## Aim of the exercise:
Swap every "How do I perform" in these lines for "How can I do" and reproduce the lines with nothing else altered.

◆ ◆ ◆ ◆ ◆

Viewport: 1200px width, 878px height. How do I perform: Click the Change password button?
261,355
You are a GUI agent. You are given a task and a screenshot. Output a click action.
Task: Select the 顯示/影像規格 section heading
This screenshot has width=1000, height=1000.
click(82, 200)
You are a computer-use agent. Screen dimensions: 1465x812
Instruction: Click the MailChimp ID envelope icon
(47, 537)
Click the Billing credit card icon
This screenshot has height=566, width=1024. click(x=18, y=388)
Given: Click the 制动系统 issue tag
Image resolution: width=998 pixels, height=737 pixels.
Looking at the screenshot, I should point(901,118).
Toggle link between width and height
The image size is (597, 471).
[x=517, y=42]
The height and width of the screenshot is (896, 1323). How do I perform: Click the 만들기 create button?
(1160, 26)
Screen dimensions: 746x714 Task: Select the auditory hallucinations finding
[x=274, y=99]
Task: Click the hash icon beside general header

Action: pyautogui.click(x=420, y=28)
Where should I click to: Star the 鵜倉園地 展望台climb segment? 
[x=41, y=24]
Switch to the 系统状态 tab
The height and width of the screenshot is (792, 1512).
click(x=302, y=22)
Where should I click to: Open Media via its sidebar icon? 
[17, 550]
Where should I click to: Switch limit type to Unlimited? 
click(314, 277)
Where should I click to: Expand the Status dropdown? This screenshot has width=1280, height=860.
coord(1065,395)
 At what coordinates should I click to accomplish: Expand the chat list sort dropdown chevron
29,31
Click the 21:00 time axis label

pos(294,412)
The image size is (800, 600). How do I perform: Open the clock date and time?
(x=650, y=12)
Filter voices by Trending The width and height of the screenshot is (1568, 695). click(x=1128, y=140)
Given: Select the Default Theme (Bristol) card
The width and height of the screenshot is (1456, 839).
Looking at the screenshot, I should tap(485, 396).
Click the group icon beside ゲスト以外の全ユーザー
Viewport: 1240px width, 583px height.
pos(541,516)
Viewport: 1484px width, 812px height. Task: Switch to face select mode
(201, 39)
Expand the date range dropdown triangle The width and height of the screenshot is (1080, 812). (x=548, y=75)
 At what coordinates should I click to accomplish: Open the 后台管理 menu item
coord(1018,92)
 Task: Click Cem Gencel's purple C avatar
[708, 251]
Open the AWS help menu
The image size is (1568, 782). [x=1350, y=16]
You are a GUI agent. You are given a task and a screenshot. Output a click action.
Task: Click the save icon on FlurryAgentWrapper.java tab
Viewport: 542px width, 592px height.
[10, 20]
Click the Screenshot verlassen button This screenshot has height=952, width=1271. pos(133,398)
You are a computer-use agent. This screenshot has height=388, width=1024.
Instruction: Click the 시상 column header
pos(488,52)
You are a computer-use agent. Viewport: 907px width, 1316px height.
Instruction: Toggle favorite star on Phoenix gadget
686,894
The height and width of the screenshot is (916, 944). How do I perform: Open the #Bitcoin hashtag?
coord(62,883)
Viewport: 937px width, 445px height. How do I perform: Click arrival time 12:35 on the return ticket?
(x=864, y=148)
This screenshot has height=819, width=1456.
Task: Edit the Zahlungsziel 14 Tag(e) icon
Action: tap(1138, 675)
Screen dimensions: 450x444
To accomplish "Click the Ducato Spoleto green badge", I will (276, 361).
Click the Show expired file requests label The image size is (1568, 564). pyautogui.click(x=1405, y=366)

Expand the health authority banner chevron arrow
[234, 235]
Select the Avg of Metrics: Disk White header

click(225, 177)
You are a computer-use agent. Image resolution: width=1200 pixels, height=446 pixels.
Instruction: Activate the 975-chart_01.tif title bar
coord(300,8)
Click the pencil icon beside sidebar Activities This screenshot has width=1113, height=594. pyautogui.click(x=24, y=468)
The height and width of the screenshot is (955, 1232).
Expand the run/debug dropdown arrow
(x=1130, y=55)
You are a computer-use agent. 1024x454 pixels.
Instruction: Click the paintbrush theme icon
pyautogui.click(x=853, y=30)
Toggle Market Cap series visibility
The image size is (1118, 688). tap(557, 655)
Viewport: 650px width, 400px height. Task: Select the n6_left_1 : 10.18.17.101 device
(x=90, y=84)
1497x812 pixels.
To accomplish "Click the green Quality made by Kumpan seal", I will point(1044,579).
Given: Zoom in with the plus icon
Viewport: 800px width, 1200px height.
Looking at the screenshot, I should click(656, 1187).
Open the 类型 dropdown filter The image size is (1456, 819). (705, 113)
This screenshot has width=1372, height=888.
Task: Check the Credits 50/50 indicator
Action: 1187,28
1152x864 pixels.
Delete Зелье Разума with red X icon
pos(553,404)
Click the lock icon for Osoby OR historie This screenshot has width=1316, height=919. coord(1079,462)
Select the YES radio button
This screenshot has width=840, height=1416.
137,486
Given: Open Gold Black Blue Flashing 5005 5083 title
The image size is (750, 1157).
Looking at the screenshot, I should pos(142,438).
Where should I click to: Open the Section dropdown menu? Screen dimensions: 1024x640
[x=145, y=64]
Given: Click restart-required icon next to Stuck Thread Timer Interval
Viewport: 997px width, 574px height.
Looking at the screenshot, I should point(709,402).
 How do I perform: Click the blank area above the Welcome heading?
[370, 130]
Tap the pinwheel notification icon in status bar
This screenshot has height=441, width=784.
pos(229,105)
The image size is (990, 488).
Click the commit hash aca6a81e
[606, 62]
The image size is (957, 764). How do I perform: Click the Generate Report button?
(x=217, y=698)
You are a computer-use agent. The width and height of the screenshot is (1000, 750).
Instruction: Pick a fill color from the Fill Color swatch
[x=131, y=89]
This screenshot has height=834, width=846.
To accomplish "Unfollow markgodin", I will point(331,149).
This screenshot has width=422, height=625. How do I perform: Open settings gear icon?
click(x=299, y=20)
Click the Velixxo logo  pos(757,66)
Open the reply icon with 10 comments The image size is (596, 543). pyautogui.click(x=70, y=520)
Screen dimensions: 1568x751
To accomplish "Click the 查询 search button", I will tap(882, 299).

◆ ◆ ◆ ◆ ◆

## Correct result:
Viewport: 1200px width, 878px height. How can I do: Click the Change password button?
261,355
You are a GUI agent. You are given a task and a screenshot. Output a click action.
Task: Select the 顯示/影像規格 section heading
This screenshot has width=1000, height=1000.
click(82, 200)
You are a computer-use agent. Screen dimensions: 1465x812
Instruction: Click the MailChimp ID envelope icon
(47, 537)
Click the Billing credit card icon
This screenshot has height=566, width=1024. click(x=18, y=388)
Given: Click the 制动系统 issue tag
Image resolution: width=998 pixels, height=737 pixels.
Looking at the screenshot, I should point(901,118).
Toggle link between width and height
The image size is (597, 471).
[x=517, y=42]
The height and width of the screenshot is (896, 1323). How can I do: Click the 만들기 create button?
(1160, 26)
Screen dimensions: 746x714 Task: Select the auditory hallucinations finding
[x=274, y=99]
Task: Click the hash icon beside general header

Action: pyautogui.click(x=420, y=28)
Where should I click to: Star the 鵜倉園地 展望台climb segment? 
[x=41, y=24]
Switch to the 系统状态 tab
The height and width of the screenshot is (792, 1512).
click(x=302, y=22)
Where should I click to: Open Media via its sidebar icon? 
[17, 550]
Where should I click to: Switch limit type to Unlimited? 
click(314, 277)
Where should I click to: Expand the Status dropdown? This screenshot has width=1280, height=860.
coord(1065,395)
 At what coordinates should I click to accomplish: Expand the chat list sort dropdown chevron
29,31
Click the 21:00 time axis label

pos(294,412)
The image size is (800, 600). How can I do: Open the clock date and time?
(x=650, y=12)
Filter voices by Trending The width and height of the screenshot is (1568, 695). click(x=1128, y=140)
Given: Select the Default Theme (Bristol) card
The width and height of the screenshot is (1456, 839).
Looking at the screenshot, I should tap(485, 396).
Click the group icon beside ゲスト以外の全ユーザー
Viewport: 1240px width, 583px height.
pos(541,516)
Viewport: 1484px width, 812px height. Task: Switch to face select mode
(201, 39)
Expand the date range dropdown triangle The width and height of the screenshot is (1080, 812). (x=548, y=75)
 At what coordinates should I click to accomplish: Open the 后台管理 menu item
coord(1018,92)
 Task: Click Cem Gencel's purple C avatar
[708, 251]
Open the AWS help menu
The image size is (1568, 782). [x=1350, y=16]
You are a GUI agent. You are given a task and a screenshot. Output a click action.
Task: Click the save icon on FlurryAgentWrapper.java tab
Viewport: 542px width, 592px height.
[10, 20]
Click the Screenshot verlassen button This screenshot has height=952, width=1271. pos(133,398)
You are a computer-use agent. This screenshot has height=388, width=1024.
Instruction: Click the 시상 column header
pos(488,52)
You are a computer-use agent. Viewport: 907px width, 1316px height.
Instruction: Toggle favorite star on Phoenix gadget
686,894
The height and width of the screenshot is (916, 944). How can I do: Open the #Bitcoin hashtag?
coord(62,883)
Viewport: 937px width, 445px height. How can I do: Click arrival time 12:35 on the return ticket?
(x=864, y=148)
This screenshot has height=819, width=1456.
Task: Edit the Zahlungsziel 14 Tag(e) icon
Action: tap(1138, 675)
Screen dimensions: 450x444
To accomplish "Click the Ducato Spoleto green badge", I will (276, 361).
Click the Show expired file requests label The image size is (1568, 564). pyautogui.click(x=1405, y=366)

Expand the health authority banner chevron arrow
[234, 235]
Select the Avg of Metrics: Disk White header

click(225, 177)
You are a computer-use agent. Image resolution: width=1200 pixels, height=446 pixels.
Instruction: Activate the 975-chart_01.tif title bar
coord(300,8)
Click the pencil icon beside sidebar Activities This screenshot has width=1113, height=594. pyautogui.click(x=24, y=468)
The height and width of the screenshot is (955, 1232).
Expand the run/debug dropdown arrow
(x=1130, y=55)
You are a computer-use agent. 1024x454 pixels.
Instruction: Click the paintbrush theme icon
pyautogui.click(x=853, y=30)
Toggle Market Cap series visibility
The image size is (1118, 688). tap(557, 655)
Viewport: 650px width, 400px height. Task: Select the n6_left_1 : 10.18.17.101 device
(x=90, y=84)
1497x812 pixels.
To accomplish "Click the green Quality made by Kumpan seal", I will point(1044,579).
Given: Zoom in with the plus icon
Viewport: 800px width, 1200px height.
Looking at the screenshot, I should click(656, 1187).
Open the 类型 dropdown filter The image size is (1456, 819). (705, 113)
This screenshot has width=1372, height=888.
Task: Check the Credits 50/50 indicator
Action: 1187,28
1152x864 pixels.
Delete Зелье Разума with red X icon
pos(553,404)
Click the lock icon for Osoby OR historie This screenshot has width=1316, height=919. coord(1079,462)
Select the YES radio button
This screenshot has width=840, height=1416.
137,486
Given: Open Gold Black Blue Flashing 5005 5083 title
The image size is (750, 1157).
Looking at the screenshot, I should pos(142,438).
Where should I click to: Open the Section dropdown menu? Screen dimensions: 1024x640
[x=145, y=64]
Given: Click restart-required icon next to Stuck Thread Timer Interval
Viewport: 997px width, 574px height.
Looking at the screenshot, I should point(709,402).
 How can I do: Click the blank area above the Welcome heading?
[370, 130]
Tap the pinwheel notification icon in status bar
This screenshot has height=441, width=784.
pos(229,105)
The image size is (990, 488).
Click the commit hash aca6a81e
[606, 62]
The image size is (957, 764). How can I do: Click the Generate Report button?
(x=217, y=698)
You are a computer-use agent. The width and height of the screenshot is (1000, 750).
Instruction: Pick a fill color from the Fill Color swatch
[x=131, y=89]
This screenshot has height=834, width=846.
To accomplish "Unfollow markgodin", I will point(331,149).
This screenshot has width=422, height=625. How can I do: Open settings gear icon?
click(x=299, y=20)
Click the Velixxo logo  pos(757,66)
Open the reply icon with 10 comments The image size is (596, 543). pyautogui.click(x=70, y=520)
Screen dimensions: 1568x751
To accomplish "Click the 查询 search button", I will tap(882, 299).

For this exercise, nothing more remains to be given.